A Lisp-like implementation written in C with some high-level portions bootstrapped in Leesp.

On Linux and Mac, simply use make to execute the recipe in the makefile, or

cc -std=c99 -Wall include/mpc/mpc.c main.c -ledit -lm -o leesp

On Windows

cc -std=c99 -Wall include/mpc/mpc.c main.c -o leesp

Leesp uses Polish Notation (prefix notation) for mathematical sequences.

leesp> + 5 3
8

leesp> - 8 2
6

leesp> * 3 5
15

leesp> / 8 4
2

leesp> + 4 (* 3 2) (- 9 (/ 12 2))
13

Leesp supports the standard comparison operators of >, <, >=, <=, ==, and !=. This will also be in polish notation, and comparison returns 1 when true and 0 when false.

leesp> > 1 2
0
leesp> < 1 2
1
leesp> == 1 2
0
leesp> != 1 2
1
leesp> <= 2 2
1

not

leesp> not true
0
leesp> not false
1

or

leesp> or true false
1
leesp> or false false
0

and

leesp> and true false
0
leesp> and true true
1

Lisp-like symbolic expressions. These are simply one or more expressions inside parentheses.

leesp> (+ 2 2)
4

Quoted expressions to mimic some functionality of Lisp macros. When evaluated, they are left as is and not handled by normal mechanisms. This allows code to be written, and be passed as data itself.

leesp> {+ 2 2}
{+ 2 2}

Strings are defined by using double quotes only.

leesp> "hello, world"
"hello, world"

Leesp has multiple built in functions that are always available, listed below in alphabetical order.
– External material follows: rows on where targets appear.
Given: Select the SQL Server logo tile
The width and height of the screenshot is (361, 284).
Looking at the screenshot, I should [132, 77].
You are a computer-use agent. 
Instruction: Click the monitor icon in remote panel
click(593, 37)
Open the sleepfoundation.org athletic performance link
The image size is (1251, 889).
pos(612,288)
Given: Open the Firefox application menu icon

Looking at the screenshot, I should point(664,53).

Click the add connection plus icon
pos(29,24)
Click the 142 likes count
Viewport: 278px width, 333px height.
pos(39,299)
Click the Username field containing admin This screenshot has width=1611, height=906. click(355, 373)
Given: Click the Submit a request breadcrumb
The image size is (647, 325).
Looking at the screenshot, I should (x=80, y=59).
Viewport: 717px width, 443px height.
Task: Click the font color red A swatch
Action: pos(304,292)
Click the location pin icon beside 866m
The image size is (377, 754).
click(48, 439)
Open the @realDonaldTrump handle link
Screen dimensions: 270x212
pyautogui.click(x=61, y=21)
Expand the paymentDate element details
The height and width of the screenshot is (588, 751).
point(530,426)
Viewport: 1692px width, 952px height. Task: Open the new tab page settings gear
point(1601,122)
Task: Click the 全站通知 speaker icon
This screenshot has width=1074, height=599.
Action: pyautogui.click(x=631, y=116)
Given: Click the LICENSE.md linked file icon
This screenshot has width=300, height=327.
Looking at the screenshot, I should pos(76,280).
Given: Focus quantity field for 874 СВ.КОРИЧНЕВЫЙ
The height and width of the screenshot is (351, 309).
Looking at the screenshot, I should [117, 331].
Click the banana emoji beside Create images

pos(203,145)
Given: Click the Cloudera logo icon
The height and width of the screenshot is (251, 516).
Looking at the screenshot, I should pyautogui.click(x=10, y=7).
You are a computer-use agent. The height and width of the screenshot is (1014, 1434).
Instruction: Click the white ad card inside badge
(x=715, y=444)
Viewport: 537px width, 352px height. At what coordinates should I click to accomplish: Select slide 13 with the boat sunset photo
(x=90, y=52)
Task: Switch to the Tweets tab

Takes a Q-Expressions and evaluates it as a S-Expression

leesp> eval {+ 1 2}
3

Define a variable

leesp> def {a} 2
()
leesp> a
2
leesp> def {b c} 3 4
()
leesp> + a b c 1
10

Takes a Q-Expression and returns a new Q-Expression containing only the first element

leesp> head {8 10 12}
{8}

Takes one or more Q-Expressions and returns a Q-Expressions of them joined together

leesp> join {1 2} {3 4}
{1 2 3 4}

Takes one ore more arguments and returns a new Q-Expression containing the arguments

leesp> list 1 2 3
{1 2 3}

Takes a Q-Expression and returns a new Q-Expression with the first element removed

leesp> tail {7 8 9}
{8 9}

Returns the length of a Q-Expression.

leesp> len {1 2 3 4 5}
5

Returns the first element from a Q-Expression

leesp> fst {1 2}
1

Applies to a function to each element in a Q-Expression, returning a new Q-Expression with the results

; multiply all values by 2
leesp> map (\ {x} {* x 2}) {1 2 3 4 5}
{2 4 6 8 10}

Takes a Q-Expression and a functional condition, and returns a new Q-Expression containing only the elements that match this condition

; return all integers greater than 0
leesp> filter (\ {x} {> x 0}) {5 8 -3 4 -12 0}
{5 8 4}

Returns the sum of all elements in a Q-Expression

leesp> sum {2 4 8}
14

Returns the product of all elements in a Q-Expression

leesp> product {2 4 8}
64

Takes a function and a Q-Expression of arguments, and calls the provided function with those arguments.

leesp> unpack + {1 2 3}
6

Takes a function and a variable list of arguments, and calls the provided function with a Q-Expression of those arguments.

leesp> pack head 1 2 3
1

The func keyword is used to define new functions. The first argument is a Q-Expression containing a name followed by any number of function arguments. The second argument is the function defintion.

leesp> func {multiply x y} {* x y}
()
leesp> multiply 2 4
8

Leesp functions support partial evaluation by providing less than all of the arguments.

leesp> def {double} (multiply 2)
()
leesp> double 8
16

Leesp supports if statements for basic control flow. Note, Leesp follows the C standard that all non-zero integers are truthy, so negative integers are still truthy. Only zero evaluates to false.

leesp> def {x y} 10 20
()
leesp> func {square_largest x y} {if (> x y) {* x x} {* y y}}
()
leesp> square_largest 10 20
400

select statements are also supported.

(func {month_day_suffix i} {
  select
    {(== i 1)  "st"}
    {(== i 2)  "nd"}
    {(== i 3)  "rd"}
    {otherwise "th"}
})

month_day_suffix 1
; "st"
month_day_suffix 2
; "nd"
month_day_suffix 3
; "rd"
month_day_suffix 8
; "th"

if statements allow the use of recursive functions due to conditional checking of a base case. Below is an example of creating a function len to determine the length of a list:

leesp> func {len x} {if (== x {}) {0} {+ 1 (len (tail x))}}
()
leesp> len {0 1 2 3 4}
5

As in Lisp, comments are defined by using ; and run to the end of the line.